++++ READING PASSAGE

Just get your arse down here!
We were Skyping with Alison, and in typical polite British fashion, she was expressing concern that she would crash the party, but in typical brash American fashion, we were telling her 'no, you are not.' After three full months on the road and a brief three-day respite with Jennie and Jeremy in Salzburg, it had pretty much been just the two of us 24/7. We were dying for an intervention.
After a little bit of convincing (ok, obnoxious pleading), she arrived like the goddess of civilization with suitcase in one hand and a bottle of Piper Heidsieck in the other.
In her suitcase were several toiletries and articles of summer clothing from our stash at Sue and Roger's. When we went out that night, I pranced around in my 'new' duds (which weren't actually new, just different), overjoyed not to be wearing the same clothing from my backpack.
The 'new clothes feeling' was one of many euphoric experiences that week in Croatia, giving it a distinctly sunny holiday atmosphere.
Croatia is known for its stunning coastline on the Adriatic and Split's biggest draw is the beach. From the famed sandy beach of Bacvice to the stunningly beautiful pebble beaches of nearby Brac and Hvar islands, relaxing by the water is why you go to Split. During peak season, it heaves with beach-going families and cruise ship passengers during the day and young international partiers by night.
The other star of Split is Diocletian's Palace, a fortress-like Roman complex in the heart of the Old Town, dating back to 300 AD. Unbelievably well-preserved and filled with restaurants, cafes, wine bars, shops and hotels, it's easy to be transported back to Roman times as your sandals skim across the white stones and your fellow citizens toast one another with refreshing Croatian rose or Aperol spritz. Surely the Romans invented Aperol and that orange color is totally natural.

++++++++

REQUIRED ACTIONS
A - Please copy the stretch of the Croatia travel piece from "After a little" through "from my backpack.".
B - Write what comes next in the Croatia travel piece, picking up after its final sentence.

++++ EXTRACTED ENTRIES

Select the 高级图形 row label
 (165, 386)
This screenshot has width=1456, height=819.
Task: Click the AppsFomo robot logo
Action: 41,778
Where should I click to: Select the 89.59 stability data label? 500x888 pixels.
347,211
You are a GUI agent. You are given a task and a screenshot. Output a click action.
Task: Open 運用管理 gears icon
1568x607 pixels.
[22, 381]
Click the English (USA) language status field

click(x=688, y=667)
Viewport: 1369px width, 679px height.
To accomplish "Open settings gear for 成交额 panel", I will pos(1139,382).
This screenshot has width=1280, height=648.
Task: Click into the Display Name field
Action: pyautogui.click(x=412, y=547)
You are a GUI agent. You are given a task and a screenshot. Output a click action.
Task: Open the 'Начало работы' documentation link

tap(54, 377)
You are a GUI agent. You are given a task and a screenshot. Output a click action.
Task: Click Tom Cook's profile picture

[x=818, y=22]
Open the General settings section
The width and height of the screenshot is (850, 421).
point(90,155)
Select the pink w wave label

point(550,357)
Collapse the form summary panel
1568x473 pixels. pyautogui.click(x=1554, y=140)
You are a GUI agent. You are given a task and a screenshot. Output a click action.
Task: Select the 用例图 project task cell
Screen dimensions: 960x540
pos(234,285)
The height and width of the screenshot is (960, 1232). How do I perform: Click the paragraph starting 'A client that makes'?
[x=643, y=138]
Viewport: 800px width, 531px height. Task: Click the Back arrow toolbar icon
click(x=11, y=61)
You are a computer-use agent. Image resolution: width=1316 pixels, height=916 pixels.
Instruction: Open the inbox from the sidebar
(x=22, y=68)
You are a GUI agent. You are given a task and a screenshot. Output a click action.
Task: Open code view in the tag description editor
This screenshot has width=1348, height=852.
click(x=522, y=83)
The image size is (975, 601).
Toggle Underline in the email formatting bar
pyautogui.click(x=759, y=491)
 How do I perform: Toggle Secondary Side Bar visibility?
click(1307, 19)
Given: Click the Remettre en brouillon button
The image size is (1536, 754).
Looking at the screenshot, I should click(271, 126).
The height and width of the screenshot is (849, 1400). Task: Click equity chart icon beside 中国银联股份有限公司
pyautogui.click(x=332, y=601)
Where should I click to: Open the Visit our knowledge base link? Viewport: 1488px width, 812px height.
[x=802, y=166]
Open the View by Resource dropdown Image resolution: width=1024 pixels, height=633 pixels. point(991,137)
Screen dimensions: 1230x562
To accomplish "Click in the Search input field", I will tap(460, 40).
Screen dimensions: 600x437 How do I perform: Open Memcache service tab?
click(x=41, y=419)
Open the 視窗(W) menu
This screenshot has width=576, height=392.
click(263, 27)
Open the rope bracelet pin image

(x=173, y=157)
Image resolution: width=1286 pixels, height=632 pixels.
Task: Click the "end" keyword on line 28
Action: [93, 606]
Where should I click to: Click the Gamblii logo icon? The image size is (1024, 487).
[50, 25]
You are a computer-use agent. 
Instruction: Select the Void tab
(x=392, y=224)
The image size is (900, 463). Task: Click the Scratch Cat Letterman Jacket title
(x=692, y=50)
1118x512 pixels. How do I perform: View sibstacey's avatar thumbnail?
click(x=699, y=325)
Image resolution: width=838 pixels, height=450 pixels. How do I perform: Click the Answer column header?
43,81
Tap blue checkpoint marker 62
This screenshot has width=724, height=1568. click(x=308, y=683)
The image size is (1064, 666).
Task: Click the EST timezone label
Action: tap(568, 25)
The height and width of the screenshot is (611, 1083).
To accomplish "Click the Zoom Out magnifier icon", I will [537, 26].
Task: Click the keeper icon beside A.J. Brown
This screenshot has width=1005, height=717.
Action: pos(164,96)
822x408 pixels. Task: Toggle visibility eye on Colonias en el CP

++++++++

TASK-BY-TASK RESULTS
A -
After a little bit of convincing (ok, obnoxious pleading), she arrived like the goddess of civilization with suitcase in one hand and a bottle of Piper Heidsieck in the other.
In her suitcase were several toiletries and articles of summer clothing from our stash at Sue and Roger's. When we went out that night, I pranced around in my 'new' duds (which weren't actually new, just different), overjoyed not to be wearing the same clothing from my backpack.

B -
But sun and surf was our primary objective and we spent three full days at three different sites.
Day 1: Ovcice Beach
The closest to our apartment off Kastelana, we made the three minute walk to this pebble beach and set up camp right on the water with three lounge chairs and two umbrellas for 100 Kuna ($15 USD). I was glad for my flip-flops, but in truth, aqua socks or even (gasp) Crocs are the best footwear to traverse the rocks. There are two parts to Ovcice, the pebble beach on the east side of the bay and the concrete platform on the west side. The east side was definitely less crowded and when we popped into the bar behind us, we had the place to ourselves, but for more options (there were no restaurants near us), head closer to the Old Town.
Day 2: Bacvice Beach
The celebrity of Split is Bacvice, for both its rare sandy beach and close proximity to Old Town. After putting down a base tan at secluded Ovcice, we were ready for the lively action and less painful walk to the water at Bacvice. Once again, we secured three sun beds and two umbrellas for a slightly higher price of 150 Kuna ($20). If you are going for a full day, this is a bargain.
Despite the crowds, I enjoyed our day at Bacvice tremendously. The sea is quite shallow for a very long distance and the soft sand beckons you out past the warm water and splashing kids into clean and cool turquoise heaven.
There are plenty of restaurants to choose from and we had an especially nice experience at Pizzeria Karaka, a family run place, where despite the steady flow of demanding tourists, still managed genuine smiles!
Day 3: Bol Beach, Brac
A visit to Bol is an all-day affair, but worth it. Take the ferry from Split to Supetar for 33 Kuna per person ($5 USD) and then catch a minivan (it seems sketchy but it's not) to Bol for a scenic, heart pounding drive up and over Brac on narrow, rollercoaster roads for 50 Kuna ($7.50).
Once in Bol, you have to blink several times to take it all in. The water is so clear, the sun shimmers across it in blinding fashion. Once adjusted, it's hard not to just stand and stare, but don't wait too long to grab a sun chair and umbrella or be prepared to lay on the rocks. We paid 250 Kuna ($37) for the three of us, but worth every cent since only a local raised on pebble beaches could lay directly on it as we frequently witnessed. Ouch!
It was blistering hot that day and the water, though colder than in Split, was perfectly refreshing. We didn't venture into the village for a fish lunch, which was recommended by our Airbnb host, but rather grabbed a quick sandwich and fries at a cafeteria under the shady white pines.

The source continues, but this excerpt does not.